Exercise task 1:
From the article on Florida strawberry growers below, list the areas in which attendees of the education program and trade show came to learn what is new.
Exercise task 2:
Write out the passage of the strawberry growers article below, starting at "Blockchain Is Coming" and ending at "farm almost instantaneously.".

Florida Strawberry Growers in Good Spirits After Fruitful Season
Recently, I attended the Florida Strawberry Growers Association’s 37th annual Agritech education program and trade show in Plant City. The event had a great turnout of growers and allied industry to learn what’s new in berry production, technology, and markets.
I had a chance to talk with several growers and was happy to hear that most had a pretty good season. One commented, “A lot of growers finally made some money this year.”
Blockchain Is Coming
Ed Treacy, Vice President of Supply Chain and Sustainability for the Produce Marketing Association, gave us an update on blockchain and what growers and the industry need to do to prepare for the technology. Blockchain is basically an online, digital ledger that has been touted as a better way to execute food traceability and locate foodborne illness outbreaks more quickly.
Blockchain also is being favored because of its security, enabled by cryptography, which allows data to securely move through the supply chain at the same speed as the product. With blockchain, a produce item can be tracked from the farm, through distribution, to the store. In theory, that produce item could be traced back through the chain, from the store, to the farm almost instantaneously.

Items:
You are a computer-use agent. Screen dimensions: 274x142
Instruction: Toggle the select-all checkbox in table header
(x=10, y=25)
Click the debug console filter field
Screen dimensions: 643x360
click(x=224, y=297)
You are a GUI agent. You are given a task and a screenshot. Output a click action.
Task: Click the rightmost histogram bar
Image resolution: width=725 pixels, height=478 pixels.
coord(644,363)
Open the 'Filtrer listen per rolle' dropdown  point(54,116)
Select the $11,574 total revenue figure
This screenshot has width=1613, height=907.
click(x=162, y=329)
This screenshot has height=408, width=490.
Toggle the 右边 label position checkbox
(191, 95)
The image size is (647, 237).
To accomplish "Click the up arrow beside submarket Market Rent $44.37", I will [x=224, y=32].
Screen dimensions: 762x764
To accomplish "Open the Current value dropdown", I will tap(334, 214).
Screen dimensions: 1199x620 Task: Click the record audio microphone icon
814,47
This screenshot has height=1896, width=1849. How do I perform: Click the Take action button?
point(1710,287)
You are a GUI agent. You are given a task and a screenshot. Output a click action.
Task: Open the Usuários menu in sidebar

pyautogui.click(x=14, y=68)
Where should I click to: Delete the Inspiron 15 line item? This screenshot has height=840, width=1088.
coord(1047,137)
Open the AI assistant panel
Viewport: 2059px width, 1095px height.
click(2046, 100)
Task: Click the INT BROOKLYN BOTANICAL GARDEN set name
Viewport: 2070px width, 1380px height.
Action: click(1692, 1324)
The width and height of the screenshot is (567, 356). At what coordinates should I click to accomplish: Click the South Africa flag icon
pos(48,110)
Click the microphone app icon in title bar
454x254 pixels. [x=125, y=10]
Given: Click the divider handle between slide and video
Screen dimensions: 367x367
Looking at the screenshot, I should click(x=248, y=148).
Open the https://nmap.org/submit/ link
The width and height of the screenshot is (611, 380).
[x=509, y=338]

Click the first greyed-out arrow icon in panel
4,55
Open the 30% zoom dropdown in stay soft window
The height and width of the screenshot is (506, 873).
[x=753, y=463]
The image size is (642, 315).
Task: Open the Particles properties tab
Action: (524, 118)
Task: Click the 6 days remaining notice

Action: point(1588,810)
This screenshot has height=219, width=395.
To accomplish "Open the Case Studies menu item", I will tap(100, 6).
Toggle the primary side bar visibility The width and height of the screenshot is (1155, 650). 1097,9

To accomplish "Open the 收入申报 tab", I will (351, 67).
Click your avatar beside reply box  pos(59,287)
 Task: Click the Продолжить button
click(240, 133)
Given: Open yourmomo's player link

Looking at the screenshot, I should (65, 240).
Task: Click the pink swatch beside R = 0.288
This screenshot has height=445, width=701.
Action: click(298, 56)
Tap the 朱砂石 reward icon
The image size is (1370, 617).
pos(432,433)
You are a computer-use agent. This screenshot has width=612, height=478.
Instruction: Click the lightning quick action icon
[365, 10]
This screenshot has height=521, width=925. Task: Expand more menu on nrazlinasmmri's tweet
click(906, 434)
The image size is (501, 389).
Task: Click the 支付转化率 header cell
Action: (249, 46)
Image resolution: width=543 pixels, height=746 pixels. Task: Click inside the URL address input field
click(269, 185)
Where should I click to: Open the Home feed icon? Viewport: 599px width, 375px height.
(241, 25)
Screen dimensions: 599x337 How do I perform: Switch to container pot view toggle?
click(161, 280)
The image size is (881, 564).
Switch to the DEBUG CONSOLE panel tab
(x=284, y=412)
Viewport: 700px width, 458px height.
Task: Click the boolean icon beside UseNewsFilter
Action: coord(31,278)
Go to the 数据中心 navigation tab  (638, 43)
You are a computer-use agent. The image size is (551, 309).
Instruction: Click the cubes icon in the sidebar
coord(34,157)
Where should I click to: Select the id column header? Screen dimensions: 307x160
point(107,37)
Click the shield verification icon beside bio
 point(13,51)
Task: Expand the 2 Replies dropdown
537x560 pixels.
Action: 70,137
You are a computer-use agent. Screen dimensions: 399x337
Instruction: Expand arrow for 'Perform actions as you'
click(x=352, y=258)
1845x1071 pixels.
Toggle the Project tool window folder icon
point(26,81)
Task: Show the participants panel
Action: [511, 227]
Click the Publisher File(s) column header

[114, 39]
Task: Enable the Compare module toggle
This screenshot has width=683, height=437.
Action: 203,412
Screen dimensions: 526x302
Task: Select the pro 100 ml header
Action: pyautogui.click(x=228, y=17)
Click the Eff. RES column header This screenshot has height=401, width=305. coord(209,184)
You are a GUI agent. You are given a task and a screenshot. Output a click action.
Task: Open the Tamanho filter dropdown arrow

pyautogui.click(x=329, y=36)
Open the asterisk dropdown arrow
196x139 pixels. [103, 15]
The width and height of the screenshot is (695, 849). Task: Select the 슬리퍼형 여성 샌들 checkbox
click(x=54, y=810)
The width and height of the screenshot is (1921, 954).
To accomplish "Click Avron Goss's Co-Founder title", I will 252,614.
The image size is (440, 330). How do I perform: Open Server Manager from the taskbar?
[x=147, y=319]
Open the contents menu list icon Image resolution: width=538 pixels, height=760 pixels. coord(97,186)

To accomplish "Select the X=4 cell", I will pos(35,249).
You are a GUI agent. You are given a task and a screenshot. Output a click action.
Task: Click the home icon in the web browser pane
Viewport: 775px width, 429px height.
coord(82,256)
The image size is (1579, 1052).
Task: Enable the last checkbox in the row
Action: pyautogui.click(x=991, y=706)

Exercise solution 1:
- Berry production
- Technology
- Markets

Exercise solution 2:
Blockchain Is Coming
Ed Treacy, Vice President of Supply Chain and Sustainability for the Produce Marketing Association, gave us an update on blockchain and what growers and the industry need to do to prepare for the technology. Blockchain is basically an online, digital ledger that has been touted as a better way to execute food traceability and locate foodborne illness outbreaks more quickly.
Blockchain also is being favored because of its security, enabled by cryptography, which allows data to securely move through the supply chain at the same speed as the product. With blockchain, a produce item can be tracked from the farm, through distribution, to the store. In theory, that produce item could be traced back through the chain, from the store, to the farm almost instantaneously.